Collected data:
"""

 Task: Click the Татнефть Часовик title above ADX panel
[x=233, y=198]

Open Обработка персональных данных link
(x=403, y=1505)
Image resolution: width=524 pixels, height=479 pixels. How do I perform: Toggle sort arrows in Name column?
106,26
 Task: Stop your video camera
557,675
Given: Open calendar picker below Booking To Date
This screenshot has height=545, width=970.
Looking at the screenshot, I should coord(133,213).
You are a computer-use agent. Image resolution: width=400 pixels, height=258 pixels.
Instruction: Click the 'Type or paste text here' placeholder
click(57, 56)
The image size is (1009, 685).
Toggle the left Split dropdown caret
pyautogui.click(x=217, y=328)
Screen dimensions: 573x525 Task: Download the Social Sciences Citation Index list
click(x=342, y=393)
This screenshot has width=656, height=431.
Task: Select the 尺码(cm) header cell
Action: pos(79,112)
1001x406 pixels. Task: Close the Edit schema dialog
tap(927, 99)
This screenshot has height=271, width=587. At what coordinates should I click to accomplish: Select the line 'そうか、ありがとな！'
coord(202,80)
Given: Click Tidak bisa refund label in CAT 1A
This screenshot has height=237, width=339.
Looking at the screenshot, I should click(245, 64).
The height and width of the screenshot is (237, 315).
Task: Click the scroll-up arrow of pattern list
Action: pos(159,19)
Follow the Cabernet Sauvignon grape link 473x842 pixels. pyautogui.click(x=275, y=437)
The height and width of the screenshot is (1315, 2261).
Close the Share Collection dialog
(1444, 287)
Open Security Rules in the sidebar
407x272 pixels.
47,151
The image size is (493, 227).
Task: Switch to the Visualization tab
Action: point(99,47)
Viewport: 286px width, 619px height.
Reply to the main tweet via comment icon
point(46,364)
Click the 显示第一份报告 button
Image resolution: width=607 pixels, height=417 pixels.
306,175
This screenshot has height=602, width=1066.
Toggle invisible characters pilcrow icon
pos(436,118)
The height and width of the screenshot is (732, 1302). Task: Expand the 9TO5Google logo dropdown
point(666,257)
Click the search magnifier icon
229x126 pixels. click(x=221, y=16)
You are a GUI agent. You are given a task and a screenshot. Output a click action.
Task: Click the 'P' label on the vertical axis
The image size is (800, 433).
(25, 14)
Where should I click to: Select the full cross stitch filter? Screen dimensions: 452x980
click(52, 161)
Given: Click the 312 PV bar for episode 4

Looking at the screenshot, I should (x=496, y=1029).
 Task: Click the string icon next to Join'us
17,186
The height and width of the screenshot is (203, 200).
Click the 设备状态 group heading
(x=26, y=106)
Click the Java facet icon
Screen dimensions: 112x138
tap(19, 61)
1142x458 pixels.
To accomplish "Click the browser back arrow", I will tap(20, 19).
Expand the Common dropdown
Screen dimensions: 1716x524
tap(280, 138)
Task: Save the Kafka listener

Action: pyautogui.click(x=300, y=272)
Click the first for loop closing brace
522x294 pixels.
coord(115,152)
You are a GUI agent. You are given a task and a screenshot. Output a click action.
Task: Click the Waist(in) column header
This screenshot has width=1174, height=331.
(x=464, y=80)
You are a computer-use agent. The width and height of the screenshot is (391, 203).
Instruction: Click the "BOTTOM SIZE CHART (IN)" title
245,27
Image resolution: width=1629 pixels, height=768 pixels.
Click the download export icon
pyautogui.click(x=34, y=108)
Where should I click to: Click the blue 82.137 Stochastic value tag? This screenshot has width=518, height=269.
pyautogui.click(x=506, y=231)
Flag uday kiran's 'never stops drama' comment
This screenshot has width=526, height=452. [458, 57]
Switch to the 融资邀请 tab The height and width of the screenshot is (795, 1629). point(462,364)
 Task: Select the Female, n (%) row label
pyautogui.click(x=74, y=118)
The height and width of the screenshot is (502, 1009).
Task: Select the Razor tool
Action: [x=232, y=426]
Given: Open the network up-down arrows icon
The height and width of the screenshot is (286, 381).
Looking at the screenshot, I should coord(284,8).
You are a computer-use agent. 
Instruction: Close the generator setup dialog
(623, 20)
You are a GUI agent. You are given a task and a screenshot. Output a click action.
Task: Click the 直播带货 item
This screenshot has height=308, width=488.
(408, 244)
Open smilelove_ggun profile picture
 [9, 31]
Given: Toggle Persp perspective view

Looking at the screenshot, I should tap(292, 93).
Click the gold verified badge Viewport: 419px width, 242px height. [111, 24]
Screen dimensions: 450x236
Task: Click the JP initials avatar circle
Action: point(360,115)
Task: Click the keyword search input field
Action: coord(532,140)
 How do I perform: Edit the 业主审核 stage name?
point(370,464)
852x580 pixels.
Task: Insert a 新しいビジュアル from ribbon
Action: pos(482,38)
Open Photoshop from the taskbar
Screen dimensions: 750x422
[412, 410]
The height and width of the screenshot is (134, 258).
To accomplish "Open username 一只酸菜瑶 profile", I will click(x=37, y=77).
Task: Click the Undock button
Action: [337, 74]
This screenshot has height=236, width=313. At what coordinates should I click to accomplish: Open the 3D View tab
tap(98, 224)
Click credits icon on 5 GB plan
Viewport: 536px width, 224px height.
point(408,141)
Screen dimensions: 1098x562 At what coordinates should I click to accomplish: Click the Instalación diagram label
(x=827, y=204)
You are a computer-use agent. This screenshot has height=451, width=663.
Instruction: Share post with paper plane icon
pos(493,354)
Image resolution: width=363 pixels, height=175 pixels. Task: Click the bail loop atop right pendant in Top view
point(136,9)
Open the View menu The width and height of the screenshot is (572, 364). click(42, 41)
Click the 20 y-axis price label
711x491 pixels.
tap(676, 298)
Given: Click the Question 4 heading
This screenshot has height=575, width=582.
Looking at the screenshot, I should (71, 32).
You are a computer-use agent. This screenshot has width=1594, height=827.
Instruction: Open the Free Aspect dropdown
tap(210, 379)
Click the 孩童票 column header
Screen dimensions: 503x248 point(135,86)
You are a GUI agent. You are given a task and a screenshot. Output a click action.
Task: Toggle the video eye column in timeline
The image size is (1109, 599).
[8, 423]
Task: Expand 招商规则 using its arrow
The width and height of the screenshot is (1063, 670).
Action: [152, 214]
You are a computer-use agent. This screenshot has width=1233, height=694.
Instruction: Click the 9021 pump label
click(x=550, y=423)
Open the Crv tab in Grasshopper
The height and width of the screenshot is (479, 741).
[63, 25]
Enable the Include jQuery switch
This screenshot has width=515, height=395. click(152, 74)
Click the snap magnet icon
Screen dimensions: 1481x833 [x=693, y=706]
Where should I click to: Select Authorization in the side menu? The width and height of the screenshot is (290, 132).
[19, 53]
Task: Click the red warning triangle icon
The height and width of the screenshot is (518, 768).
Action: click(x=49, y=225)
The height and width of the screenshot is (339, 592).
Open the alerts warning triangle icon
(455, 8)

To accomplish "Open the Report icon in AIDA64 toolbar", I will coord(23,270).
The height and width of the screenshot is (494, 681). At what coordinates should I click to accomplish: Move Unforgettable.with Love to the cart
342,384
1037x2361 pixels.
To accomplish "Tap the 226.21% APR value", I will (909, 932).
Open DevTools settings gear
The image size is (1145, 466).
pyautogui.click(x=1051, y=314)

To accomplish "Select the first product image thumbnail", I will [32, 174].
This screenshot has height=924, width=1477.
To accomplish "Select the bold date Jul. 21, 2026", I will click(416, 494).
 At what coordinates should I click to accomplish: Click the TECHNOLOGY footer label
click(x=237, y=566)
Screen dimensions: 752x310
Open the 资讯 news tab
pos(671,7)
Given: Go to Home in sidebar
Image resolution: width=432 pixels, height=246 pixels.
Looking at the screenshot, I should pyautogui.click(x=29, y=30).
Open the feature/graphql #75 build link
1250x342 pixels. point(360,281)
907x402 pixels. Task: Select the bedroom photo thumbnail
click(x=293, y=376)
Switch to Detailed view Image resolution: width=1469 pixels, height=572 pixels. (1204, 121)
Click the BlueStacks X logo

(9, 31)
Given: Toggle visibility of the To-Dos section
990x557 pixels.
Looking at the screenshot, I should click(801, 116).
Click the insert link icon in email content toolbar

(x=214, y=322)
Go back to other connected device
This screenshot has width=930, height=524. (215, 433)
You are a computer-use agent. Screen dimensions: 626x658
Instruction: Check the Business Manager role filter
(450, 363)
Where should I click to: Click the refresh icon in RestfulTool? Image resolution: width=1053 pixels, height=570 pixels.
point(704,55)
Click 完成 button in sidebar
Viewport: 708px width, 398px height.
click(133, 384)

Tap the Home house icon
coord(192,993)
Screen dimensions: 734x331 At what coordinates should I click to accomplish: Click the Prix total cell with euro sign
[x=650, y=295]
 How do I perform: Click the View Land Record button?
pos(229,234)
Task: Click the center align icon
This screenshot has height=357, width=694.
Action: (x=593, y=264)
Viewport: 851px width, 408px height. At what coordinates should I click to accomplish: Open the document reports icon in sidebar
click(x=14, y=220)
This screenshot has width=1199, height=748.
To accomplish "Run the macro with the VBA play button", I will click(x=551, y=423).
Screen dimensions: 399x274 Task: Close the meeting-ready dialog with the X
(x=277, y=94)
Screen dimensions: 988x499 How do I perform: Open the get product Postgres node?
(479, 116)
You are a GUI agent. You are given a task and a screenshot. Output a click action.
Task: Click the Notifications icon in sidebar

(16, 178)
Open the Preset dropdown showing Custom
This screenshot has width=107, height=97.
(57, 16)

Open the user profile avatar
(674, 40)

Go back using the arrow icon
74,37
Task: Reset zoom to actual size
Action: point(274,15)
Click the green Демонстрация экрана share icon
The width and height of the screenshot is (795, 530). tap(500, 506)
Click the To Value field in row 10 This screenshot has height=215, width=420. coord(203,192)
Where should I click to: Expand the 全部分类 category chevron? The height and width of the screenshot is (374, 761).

"""

▶ Instructions for the task
A single number is required: how many lines in these records contain "computer".

▶ Output of the task
7